WorldClass has been saved
The art of hope
Stellenbosch is home to one of the country’s top universities and some of its most elite schools. Stellenbosch also has a thriving arts scene. But almost all of the art events happen in the town’s well-heeled Middedorp (literally “midtown”). Surrounding Middedorp are poor communities where the harsh realities of life mean that art, design and creative subjects are considered unaffordable luxuries.
Andi Norton of the Stellenbosch Outdoor Sculpture Trust has always believed in the ability of art to inspire and empower, to transform lives. And so, in 2012 with Deloitte’s Michael van Wyk, she founded KickstART, a non-profit organisation which exists to take the power of art and design to the less privileged – particularly their children.
Norton explains: “The schools surrounding the centre of Stellenbosch have very little access to art and creative subjects. When schools are struggling just to keep going, the first budget items that get cut are art, drama and public speaking.
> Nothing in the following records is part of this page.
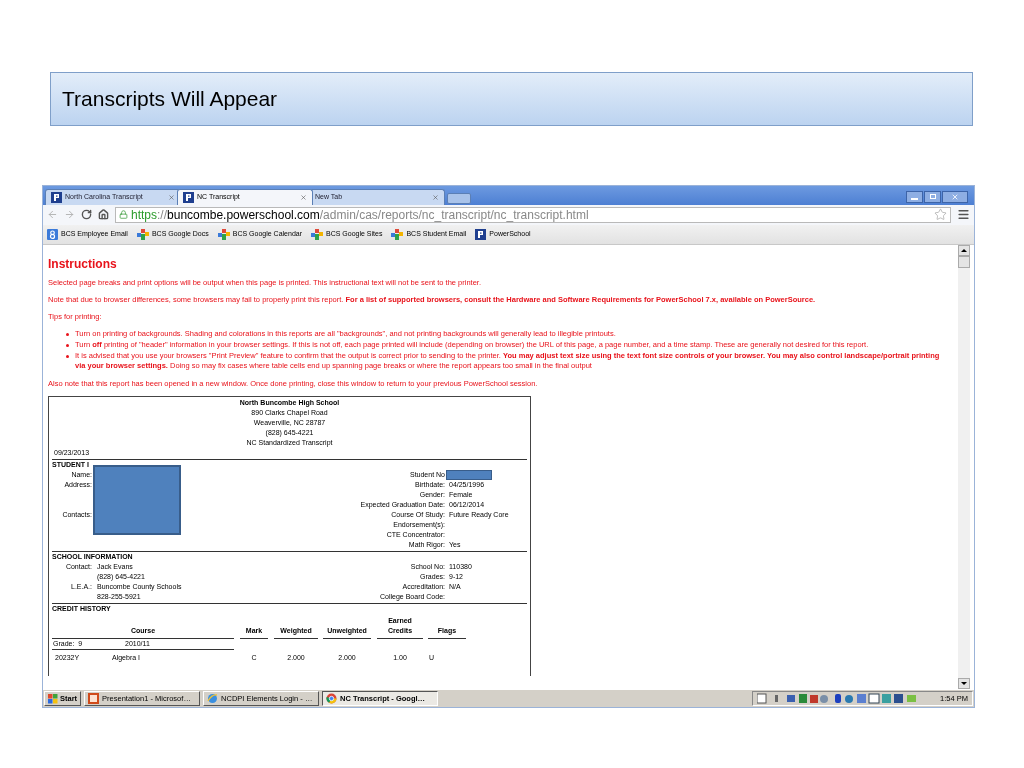 Image resolution: width=1024 pixels, height=768 pixels. Describe the element at coordinates (469, 474) in the screenshot. I see `redaction-box` at that location.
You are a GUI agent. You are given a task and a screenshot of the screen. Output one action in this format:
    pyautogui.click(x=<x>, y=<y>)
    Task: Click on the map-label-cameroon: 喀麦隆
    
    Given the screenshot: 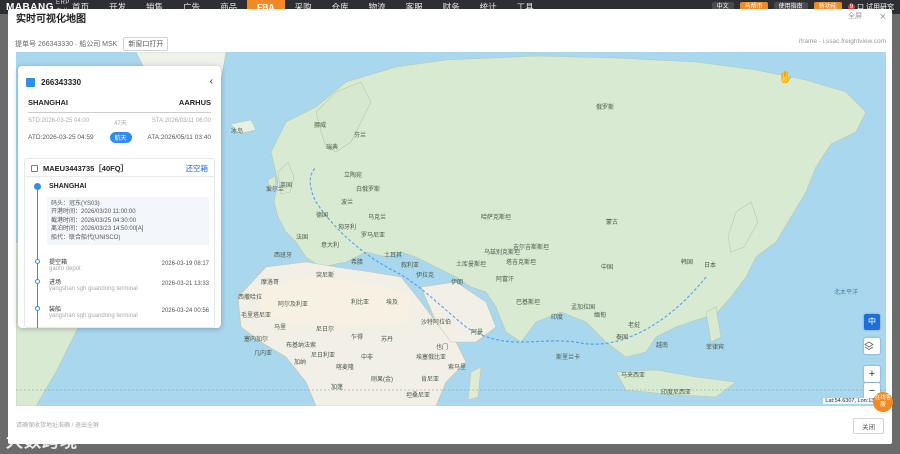 What is the action you would take?
    pyautogui.click(x=346, y=368)
    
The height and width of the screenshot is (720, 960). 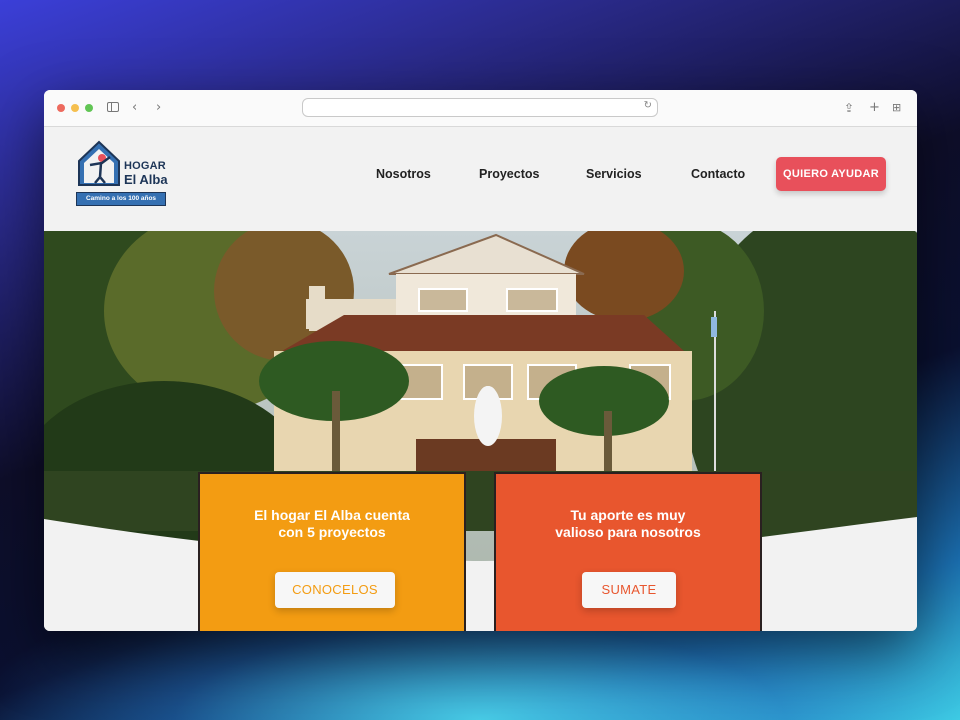 What do you see at coordinates (509, 174) in the screenshot?
I see `nav-item-proyectos: Proyectos` at bounding box center [509, 174].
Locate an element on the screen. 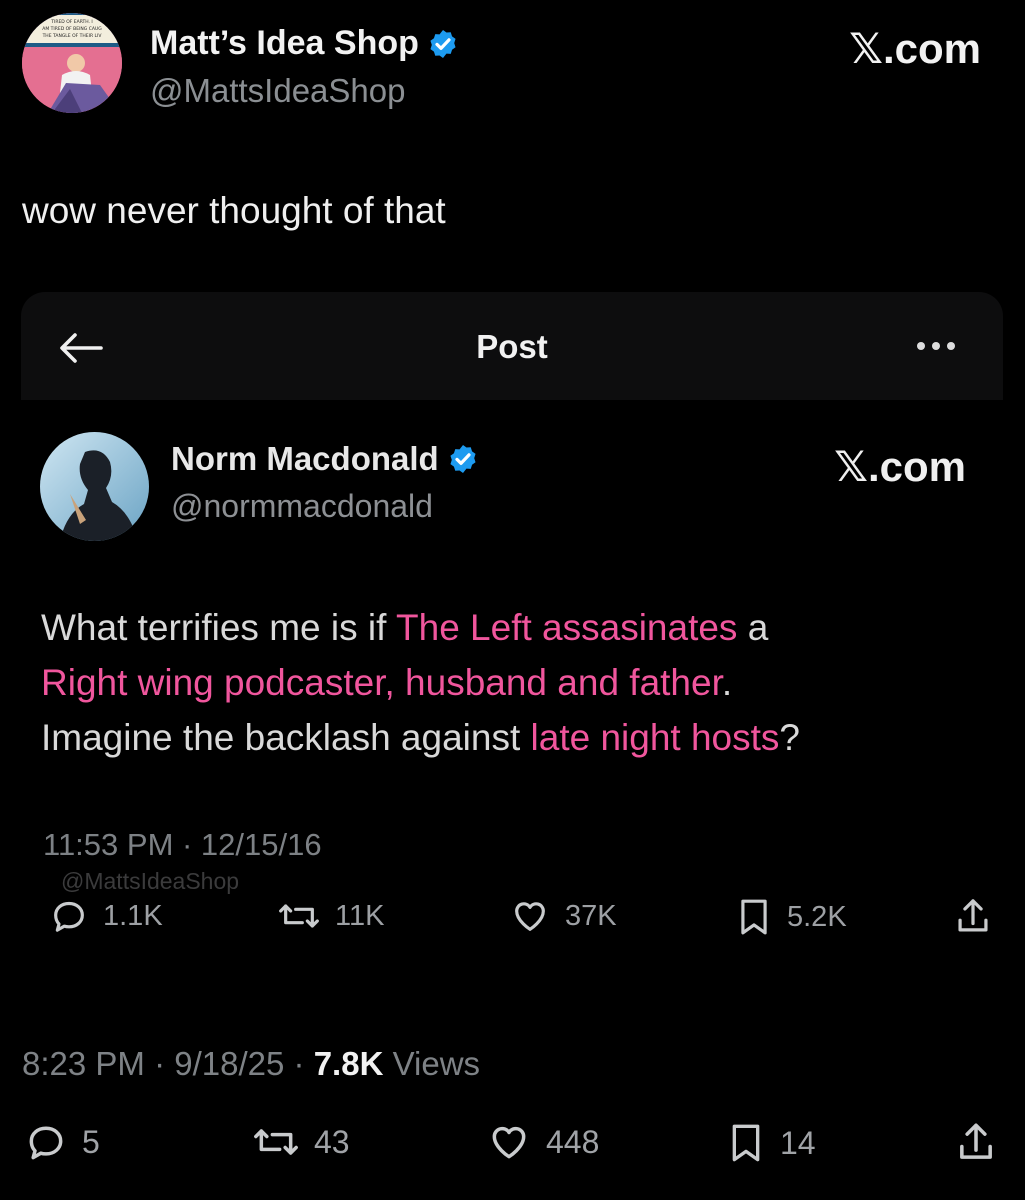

In the 21st century we need innovators and entrepreneurs. We need people with the big ideas, but without the ability to communicate, those big ideas will remain just that: big ideas.”
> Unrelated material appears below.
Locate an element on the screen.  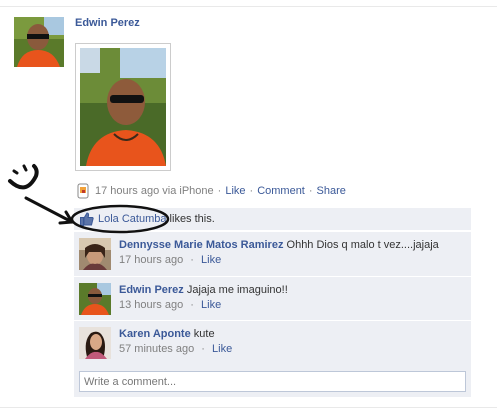
comment-meta: 13 hours ago · Like is located at coordinates (170, 305).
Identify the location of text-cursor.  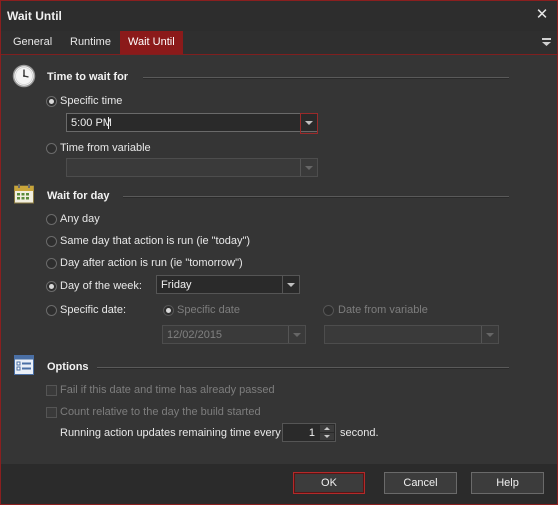
(108, 123).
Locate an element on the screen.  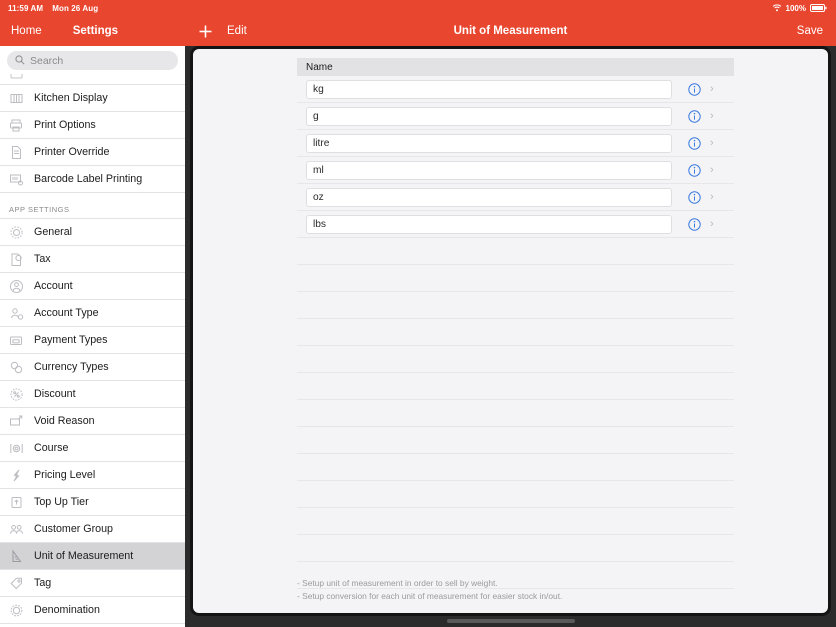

Norton adds that arts and creativity foster not just the ability to communicate but also the ability to think critically and to work collaboratively. And so KickstART was born, now providing an annual workshop for over 100 children from seven of the most vulnerable schools around Stellenbosch.
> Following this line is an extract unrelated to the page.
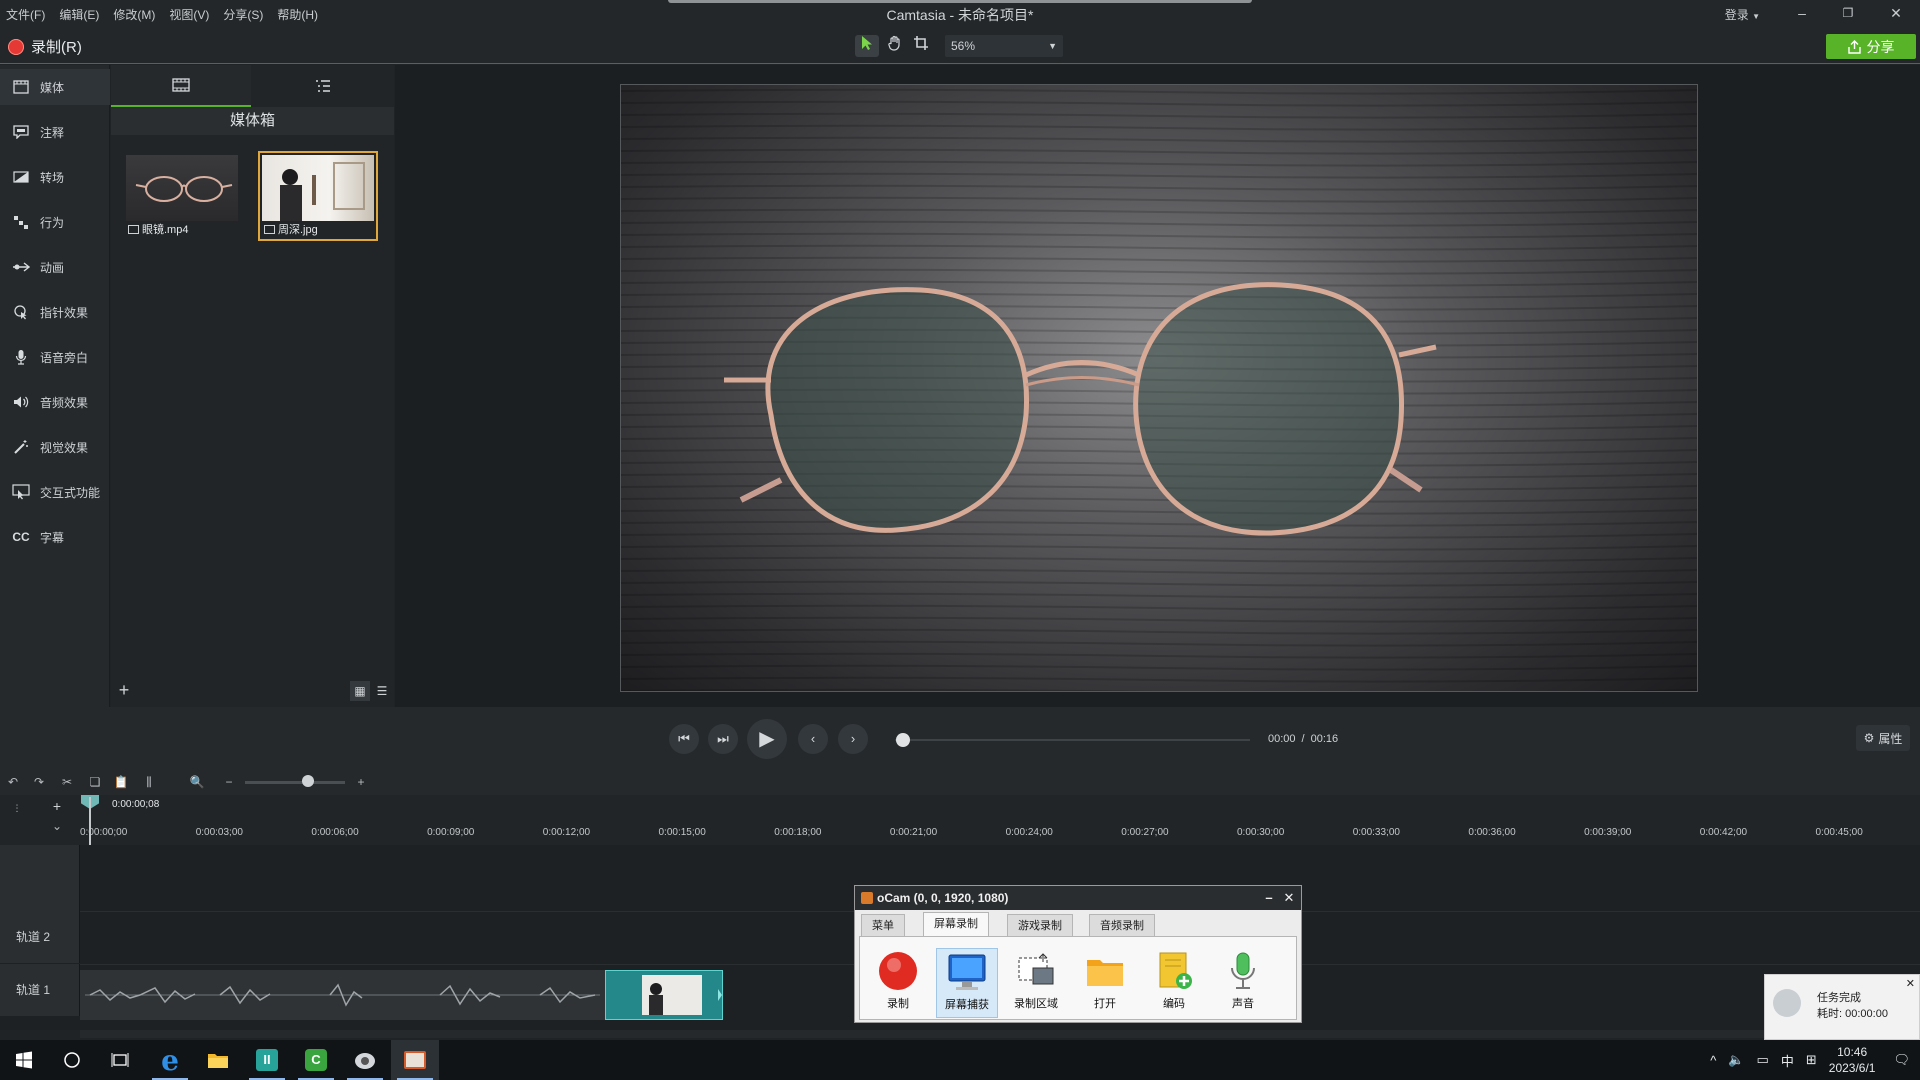  Describe the element at coordinates (853, 739) in the screenshot. I see `next-icon: ›` at that location.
The workshops teach youngsters about the wonders of art, and about the possibilities of art and creative careers.
Then, working with Deloitte, those who show the greatest promise are selected for the KickstART programme, which allows them to attend art lessons at the prestigious PJ Olivier Art Centre. Twice a week, with Deloitte sponsorship, the learners are transported to and from PJ Olivier and given a meal because, as Norton says, “you can’t create or learn if you’re hungry”. Beneficiaries also receive mentoring and psychosocial support.
“We have had the most incredible group of alumni come through KickstART,” says Van Wyk (who heads up Deloitte’s Stellenbosch office). He cites one youngster who is about to finish her degree in jewellery design, others who have become teachers and three who are on full-time Bachelor of Arts bursaries at the Stellenbosch Academy of Design.
According to Van Wyk, as many as half of all children living in the Winelands drop out of school in Grade 10. KickstART does not necessarily aim to produce artists and designers. But it does aim to convince highschool learners that it is important to stay in school until matric. “Many of them believe that unless they do maths and science, they won’t get a job so what’s the point in staying on?
They’ve lost hope. “We want to produce young people who can think creatively and critically. Most importantly, we want to produce young people who have hope – that’s what KickstART is really all about.”